→ **ТЕКСТ ОТРЫВКА**:
Может, не следовало так торопиться к своей частной сытости, когда общее дело валится и человек скудеет духом? Это только кажется, что сват Никанор сейчас на обед в доме жениха ворчит — на деле он куда дальше метит: «Ну и пакость для человека — кишка! Пока в животе урчит от голода, вроде и совесть чиста. А долго ли брюхо набить? Враз сомлеешь, и уже не совесть у тебя, а какая-то колбаса, прости, матерь небесная».
И жених не зря так страстно переводит разговор на Кручяну. Он прямо-то не говорит, но бессознательно, как и все село, чувствует, что тут собственно не в покойнике дело, что не человека они хоронят, а как будто уже какой-то важный принцип, чтобы утвердить на его месте новый, а концы с концами не сходятся. Смелый, вроде, человек жених, резкий, за правду стоит — под стать ушедшему, так что кто-то даже восклицает: «Мэй, да это второй Кручяну!» Однако мы уже видим, что этот «второй Кручяну» много чего растерял, и врага ищет не там, и традиция ему уже будто не традиция, словно она дискредитирована селом, словно все тут выветрилось, оставив одни слова вместо смысла, и он резко говорит о лжи всяких свадеб, собирающих чужих людей для уже ничего не означающего обряда. И мы уже готовы принять его правду, потому что и сами давно разорвали пуповину родовой, наследованной жизни, потому что так легче жить — свободен, сам себе голова и суд, — но Василаке не дает восторжествовать этой рассудочной, беспамятной полуправде. Встанет старуха Зиновия (много у Василаке в книгах бабок и прабабок, и все они — одна мать-Родина, мать-традиция, удерживающая нас от умозрительной безродности) и все поставит на место: «Наша жизнь — она наша… Мы себя почитаем и детей научим тому же… Вижу я, старая волчица, — на мужчину нечего надеяться. Где он, мужчина? Давно его не видно — то ли бродит где-то, то ли как волк в капкане воет… или болтается на ветру пустая его шкура! А мы здесь, в доме, в поле, на ферме тоскуем по нему».
Горестно это читать, да надо терпеть — правда! Нет прочного сильного родового характера, который бы держал землю и душу человека твердо. И Кручяну, как ни хорош, а сам тоже вроде без роду и без племени остался, один хотел мир удержать, не за что оказалось ухватиться, и вот село не знает, как похоронить его — как сына или как прохожего. И как хорошо, что вмешивается в конце эта старая Зиновия и все примиряется в нашей душе. И глядишь, какой-то лад с этой свадьбой выйдет, и Кручяну похоронят по-людски, найдут компромисс между старым и новым, как находили у Распутина с помощью великих старух теряющие память сибирские мужики в «Последнем сроке» и «Прощании с Матерой».

→ **ЗАДАНИЕ 1**:
Ответьте на вопросы по отрывку.
(а) Кто ворчит на обед в доме жениха?
(б) Какими словами кто-то восклицает о женихе?
(в) Чего не знает село о похоронах Кручяну?
→ **ЗАДАНИЕ 2**:
Перечислите все имена людей, персонажей и писателей, которые упоминаются в отрывке.

→ **ВЫДЕРЖКА ИЗ МАТЕРИАЛА**:
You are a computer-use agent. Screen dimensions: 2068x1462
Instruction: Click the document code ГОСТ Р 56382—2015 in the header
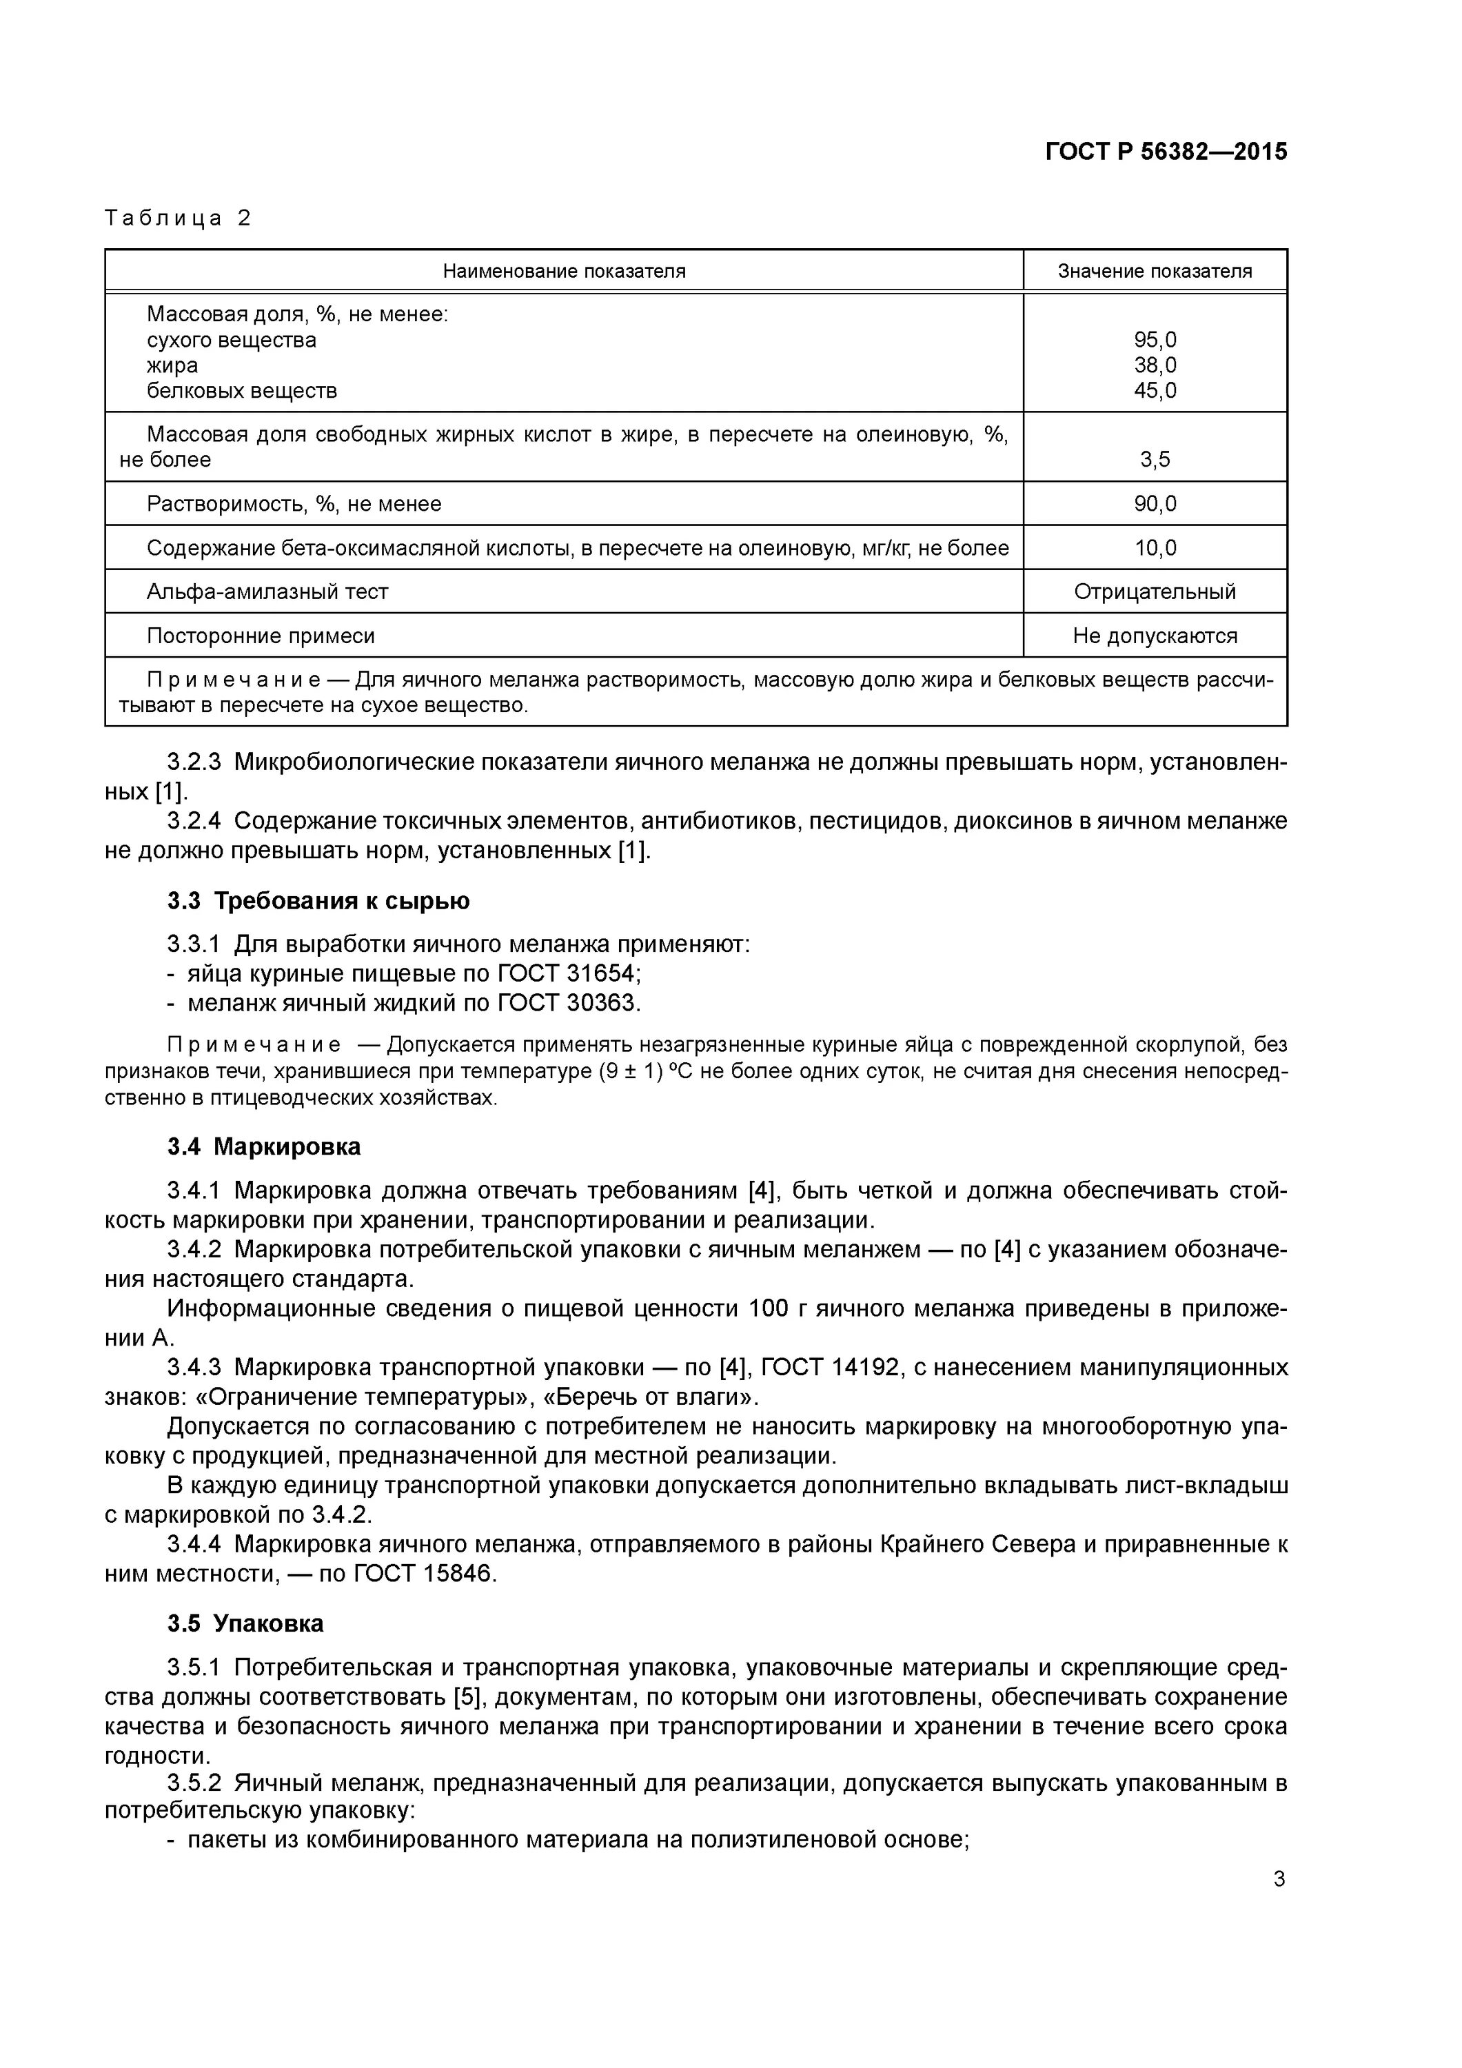point(1166,152)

→ **ОТВЕТ 1**:
(а) Сват Никанор.
(б) «Мэй, да это второй Кручяну!»
(в) Как похоронить его: как сына или как прохожего.

→ **ОТВЕТ 2**:
Никанор, Кручяну, Василаке, Зиновия, Распутин.